How are we dealing with all the above in EB? Well, for one thing we are restricting "Scythian" to the Black Sea nomads, or rather, ex-nomads to a substantial extent by 272 BCE (of course, this being EB, we are using "Skuda", which we think was the original word in the Scythian language, for unit names and such) and we are using "Saka" for the nomads that lived in roughly our provinces of Saka Yabgu, Wusun Yabgu, Kangha, Dahyu Haomavarga, Dayuan and, to some extent, Yuezhi Yabgu. I guess this isn't exactly simple, but I hope I've managed to explain to some extent.
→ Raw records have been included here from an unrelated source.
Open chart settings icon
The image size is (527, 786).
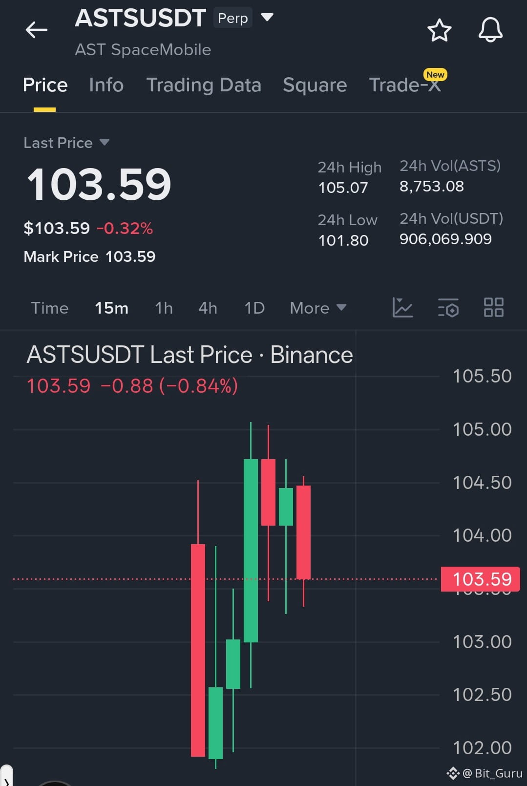tap(448, 308)
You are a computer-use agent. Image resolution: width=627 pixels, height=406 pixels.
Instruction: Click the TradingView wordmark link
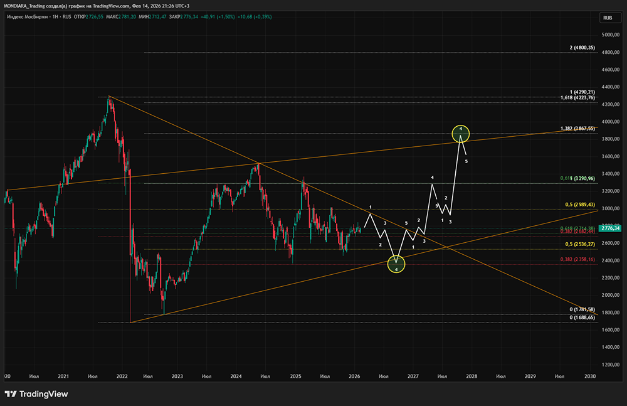44,394
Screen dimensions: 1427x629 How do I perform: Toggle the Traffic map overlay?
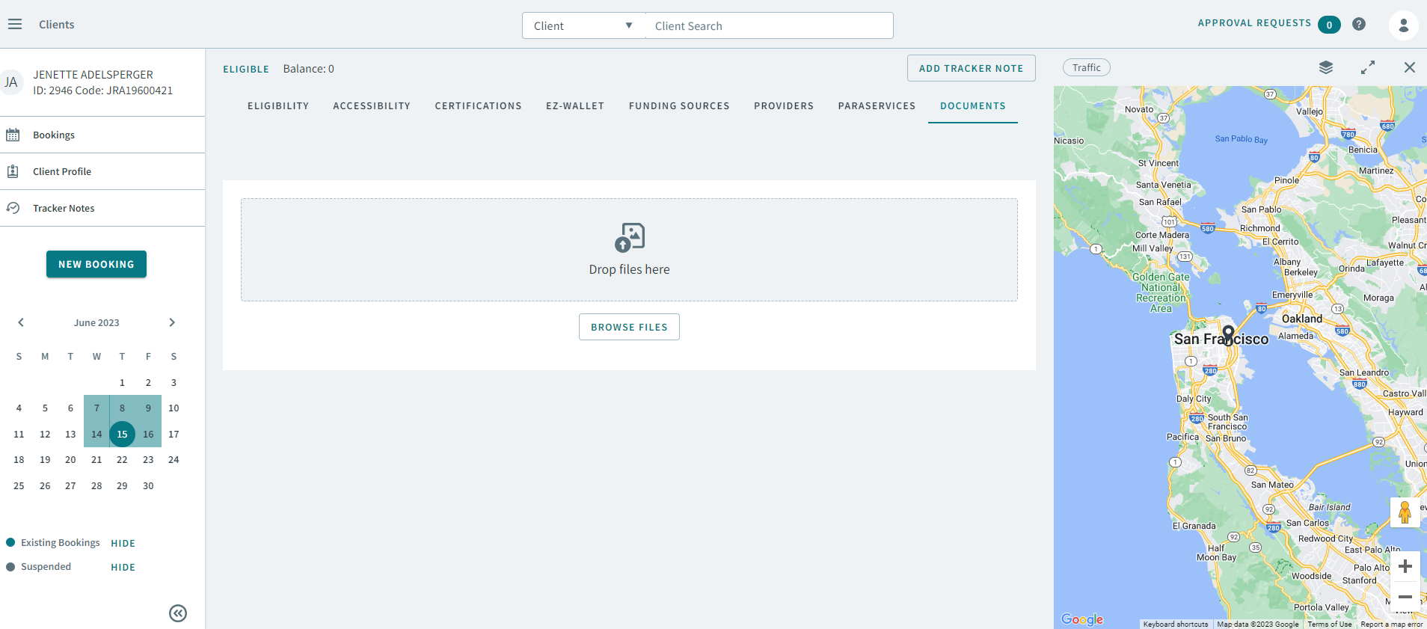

And that brings us to the original question of who was in Yuezhi Yabgu in 272 BCE. Our current Yuezhi Yabgu corresponds to roughly the western half of the Tarim Basin. What you have there is a really, really harsh desert, the Taklamakan. There were (still are) a number of oasis cities that managed to implement some sort of irrigation and also profitted fom being stopping points for the trade caravans crossing the desert. First, I'll say that some scholars do believe that the Yuezhi dominion included that area. Some say that they exerted "control" over the oasis cities, a few go as far as to claim that they would have been physically present in what would be the northeastern corner of Yuezhi Yabgu. Those opinions were the ones that led to the initial inclusion of the Yuezhi. However, they are in the minority, our own analysis also went the other way and, in any case, faction spots are too valuable to assign them to factions over which there can be "reasonable doubt".
Anyway, who lived in the oases of the Taklamakan? The short answer: an Indo-European population quite possibly speaking a unique Indo-European language, the ancestor of the later language that we call Tocharian, with maybe a few Saka-related groups, or, at least, some Saka cultural influence, also being present. Incidentally, it is generally thought that the Yuezhi were also Tocharian speakers and differed in this from most other Indo-European steppe nomads, who spoke languages of the Iranian branch.
Maybe you have heard of the Urumqui/Urumchi mummies or the Tarim mummies? Those exceptionally well-preserved human remains (thanks to the desert's extreme dryness) show that in EB's time there was a Caucasoid population there. Much later, in VI CE we find texts written in a unique Indo-European language, called Tocharian, and paintings showing a people with essentially the same physical features of the mummies in the same places where the mummies were found. It is important to stress that Tocharian texts have never been found in direct relation with the mummies. However, when Tocharian texts appear, they already show two forms of the language: A (eastern Tarim) and B (western Tarim) and the difference between them is big enough (many consider them two different languages) to show they must have been diverging for quite a while. Therefore, it is generally accepted that the mummies belong to the ancestors of the Tocharians and that they spoke an ancestor of that language(s).
Again, perhaps not exactly the most straightforward story, but I hope it helps. If there are further doubts, keep asking and we'll try to answer.